To study plant communities, researchers need to make trips to vegetation areas. These trips are called field patrols or trips that researchers undertake to natural environments (such as deserts, mountains, forests, or heritage areas)or to geographical areas at a specific time for research purposes, such as the studies of a plant or animal species, or evaluating environments and determining threat factors and their causes. These trips may also be for exploratory and educational purposes, using various environmental researches and monitoring tools. Methods and approaches for performing environmental studies vary according to the type of studies undertaken by the researcher or student based on In-situ and Ex-situ goals of the study.

Type of Plant Ecological Studies

  • Floristic studies: Often called floristic surveys, these studies focus mainly on inventory and recording all the species of plants found in a given area. These types of studies are characterized by the necessity to collect and preserve plant samples for laboratory study and are among the most important studies that achieve off-site conservation. Taxonomic studies have evolved to include studies of the genetic map of plant species in order to solve many of the taxonomic problems that may occur between the plant species.

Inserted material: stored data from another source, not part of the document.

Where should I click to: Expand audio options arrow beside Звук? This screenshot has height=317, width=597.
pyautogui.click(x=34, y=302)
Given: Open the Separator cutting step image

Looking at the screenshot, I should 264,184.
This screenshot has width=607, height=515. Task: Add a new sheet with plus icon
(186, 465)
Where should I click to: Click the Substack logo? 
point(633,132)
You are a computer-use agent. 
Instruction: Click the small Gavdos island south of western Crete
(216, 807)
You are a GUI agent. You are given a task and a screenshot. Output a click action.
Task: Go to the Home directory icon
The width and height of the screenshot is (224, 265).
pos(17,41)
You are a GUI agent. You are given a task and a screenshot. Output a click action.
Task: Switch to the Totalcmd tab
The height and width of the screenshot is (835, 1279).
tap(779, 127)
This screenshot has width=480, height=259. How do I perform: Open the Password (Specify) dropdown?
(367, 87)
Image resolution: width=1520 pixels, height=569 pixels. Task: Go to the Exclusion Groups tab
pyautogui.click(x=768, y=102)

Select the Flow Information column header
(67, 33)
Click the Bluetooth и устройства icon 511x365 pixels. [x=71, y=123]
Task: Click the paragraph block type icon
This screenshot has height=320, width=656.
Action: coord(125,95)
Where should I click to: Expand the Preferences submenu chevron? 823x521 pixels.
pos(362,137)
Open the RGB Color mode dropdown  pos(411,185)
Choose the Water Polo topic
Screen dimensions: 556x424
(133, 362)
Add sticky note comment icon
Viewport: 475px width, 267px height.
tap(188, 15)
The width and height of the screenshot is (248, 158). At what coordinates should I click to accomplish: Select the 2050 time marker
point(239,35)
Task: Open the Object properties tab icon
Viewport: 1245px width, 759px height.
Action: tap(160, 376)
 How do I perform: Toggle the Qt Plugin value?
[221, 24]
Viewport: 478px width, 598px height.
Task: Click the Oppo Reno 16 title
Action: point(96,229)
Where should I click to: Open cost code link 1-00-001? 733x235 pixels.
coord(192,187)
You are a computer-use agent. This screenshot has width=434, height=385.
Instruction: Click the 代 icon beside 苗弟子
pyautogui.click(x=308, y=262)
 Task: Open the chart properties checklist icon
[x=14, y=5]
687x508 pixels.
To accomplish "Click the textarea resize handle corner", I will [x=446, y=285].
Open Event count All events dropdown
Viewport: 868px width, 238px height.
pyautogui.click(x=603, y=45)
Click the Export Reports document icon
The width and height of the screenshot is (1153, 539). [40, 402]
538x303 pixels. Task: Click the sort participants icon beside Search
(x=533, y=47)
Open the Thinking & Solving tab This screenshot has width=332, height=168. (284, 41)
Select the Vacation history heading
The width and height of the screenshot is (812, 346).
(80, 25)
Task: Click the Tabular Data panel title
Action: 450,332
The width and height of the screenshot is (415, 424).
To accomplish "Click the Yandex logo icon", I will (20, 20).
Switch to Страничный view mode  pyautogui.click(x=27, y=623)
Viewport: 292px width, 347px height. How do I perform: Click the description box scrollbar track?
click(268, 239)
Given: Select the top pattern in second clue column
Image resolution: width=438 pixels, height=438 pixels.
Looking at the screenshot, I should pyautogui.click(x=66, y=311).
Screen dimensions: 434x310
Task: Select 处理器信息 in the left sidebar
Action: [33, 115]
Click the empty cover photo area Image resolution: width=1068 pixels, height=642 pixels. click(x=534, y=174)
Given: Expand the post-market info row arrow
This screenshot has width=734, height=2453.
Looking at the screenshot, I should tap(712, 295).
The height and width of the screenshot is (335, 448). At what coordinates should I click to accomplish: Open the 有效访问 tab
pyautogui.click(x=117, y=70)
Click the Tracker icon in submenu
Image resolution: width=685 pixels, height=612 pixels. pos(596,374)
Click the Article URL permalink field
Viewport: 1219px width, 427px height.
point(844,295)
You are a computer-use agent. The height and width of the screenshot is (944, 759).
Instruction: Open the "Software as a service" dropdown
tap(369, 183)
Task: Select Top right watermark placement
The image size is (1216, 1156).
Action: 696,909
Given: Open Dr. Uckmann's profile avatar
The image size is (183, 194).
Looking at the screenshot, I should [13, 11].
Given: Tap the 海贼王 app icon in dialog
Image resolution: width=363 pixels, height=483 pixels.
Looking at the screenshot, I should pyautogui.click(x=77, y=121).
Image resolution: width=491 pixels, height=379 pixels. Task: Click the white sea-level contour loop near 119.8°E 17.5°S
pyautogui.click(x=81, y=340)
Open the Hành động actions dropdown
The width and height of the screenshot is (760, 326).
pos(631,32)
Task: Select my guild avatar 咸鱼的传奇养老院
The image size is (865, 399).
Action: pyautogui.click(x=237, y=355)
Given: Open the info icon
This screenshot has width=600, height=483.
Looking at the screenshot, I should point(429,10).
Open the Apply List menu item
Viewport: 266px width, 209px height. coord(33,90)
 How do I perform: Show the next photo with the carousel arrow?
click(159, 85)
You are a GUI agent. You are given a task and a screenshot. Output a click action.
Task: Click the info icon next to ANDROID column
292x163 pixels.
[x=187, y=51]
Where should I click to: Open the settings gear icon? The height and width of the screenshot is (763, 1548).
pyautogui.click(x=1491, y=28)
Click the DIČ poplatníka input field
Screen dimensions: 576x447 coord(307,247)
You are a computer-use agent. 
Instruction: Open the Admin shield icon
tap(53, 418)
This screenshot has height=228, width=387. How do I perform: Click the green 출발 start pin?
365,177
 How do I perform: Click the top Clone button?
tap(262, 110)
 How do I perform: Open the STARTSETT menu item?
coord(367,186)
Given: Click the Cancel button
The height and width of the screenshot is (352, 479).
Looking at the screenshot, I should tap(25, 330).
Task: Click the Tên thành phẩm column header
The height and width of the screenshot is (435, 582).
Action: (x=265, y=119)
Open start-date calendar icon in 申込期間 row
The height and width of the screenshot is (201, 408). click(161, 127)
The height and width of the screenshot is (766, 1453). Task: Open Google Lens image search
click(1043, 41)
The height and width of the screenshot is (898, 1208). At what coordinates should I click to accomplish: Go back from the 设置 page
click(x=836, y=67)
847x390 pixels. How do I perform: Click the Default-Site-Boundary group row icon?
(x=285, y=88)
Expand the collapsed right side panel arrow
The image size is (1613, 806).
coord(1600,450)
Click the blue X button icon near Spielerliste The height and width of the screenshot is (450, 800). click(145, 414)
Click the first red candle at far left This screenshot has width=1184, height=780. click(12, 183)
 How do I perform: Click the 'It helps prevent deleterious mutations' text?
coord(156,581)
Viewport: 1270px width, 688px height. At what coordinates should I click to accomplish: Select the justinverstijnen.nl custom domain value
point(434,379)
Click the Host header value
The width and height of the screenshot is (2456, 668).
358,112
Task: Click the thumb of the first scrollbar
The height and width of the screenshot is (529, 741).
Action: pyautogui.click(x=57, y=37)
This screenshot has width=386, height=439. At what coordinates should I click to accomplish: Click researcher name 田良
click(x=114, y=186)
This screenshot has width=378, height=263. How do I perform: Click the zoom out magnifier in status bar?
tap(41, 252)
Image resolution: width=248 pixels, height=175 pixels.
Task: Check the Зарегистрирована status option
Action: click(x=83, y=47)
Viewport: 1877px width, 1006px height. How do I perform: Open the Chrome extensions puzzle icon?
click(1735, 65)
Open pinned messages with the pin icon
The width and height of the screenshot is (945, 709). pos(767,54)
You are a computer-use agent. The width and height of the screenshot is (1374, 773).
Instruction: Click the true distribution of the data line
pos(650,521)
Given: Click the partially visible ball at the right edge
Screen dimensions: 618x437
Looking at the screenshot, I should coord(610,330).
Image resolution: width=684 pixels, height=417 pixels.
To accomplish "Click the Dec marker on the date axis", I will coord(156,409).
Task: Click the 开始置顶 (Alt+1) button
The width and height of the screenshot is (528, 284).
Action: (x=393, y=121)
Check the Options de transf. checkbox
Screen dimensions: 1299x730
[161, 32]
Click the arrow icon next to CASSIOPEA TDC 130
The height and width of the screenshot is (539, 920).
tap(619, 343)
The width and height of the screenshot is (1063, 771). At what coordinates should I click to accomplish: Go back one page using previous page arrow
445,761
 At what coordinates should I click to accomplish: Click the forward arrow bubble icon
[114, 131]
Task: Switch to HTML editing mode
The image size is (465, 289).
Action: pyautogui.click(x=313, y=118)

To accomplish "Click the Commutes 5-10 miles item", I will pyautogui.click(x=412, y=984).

  • Ecological evaluation: These types of studies are based on the study of environments and their plant or animal species, and the threat factors and negative effects to which these environments and species may be exposed. Threats can be natural, such as drought, desertification, or high temperatures, or due to human practices, such as camping and grazing, the introduction of alien species and others. Taxonomic studies thus aim to find out the causes and assess the appropriate natural conditions in order to find appropriate solutions and alternatives.
  • Restoration: These studies are concerned either with the rehabilitation of degraded and threatened environments or with the aim of rehabilitating (plant) species, and often combine taxonomic and evaluative studies. Rehabilitation operations may take place within the sites, such as Restoration of desert plants inside their natural habitats, or may transfer these threatened species outside their sites to ensure their study and propagation, as in botanical gardens, including QBG. The rehabilitation studies of wild plants are based on collecting seeds and plants from their sites, and then germinating and multiplying them. Plants will be transferred to their natural habitats again to have them adapted to natural conditions or to grow in botanical gardens.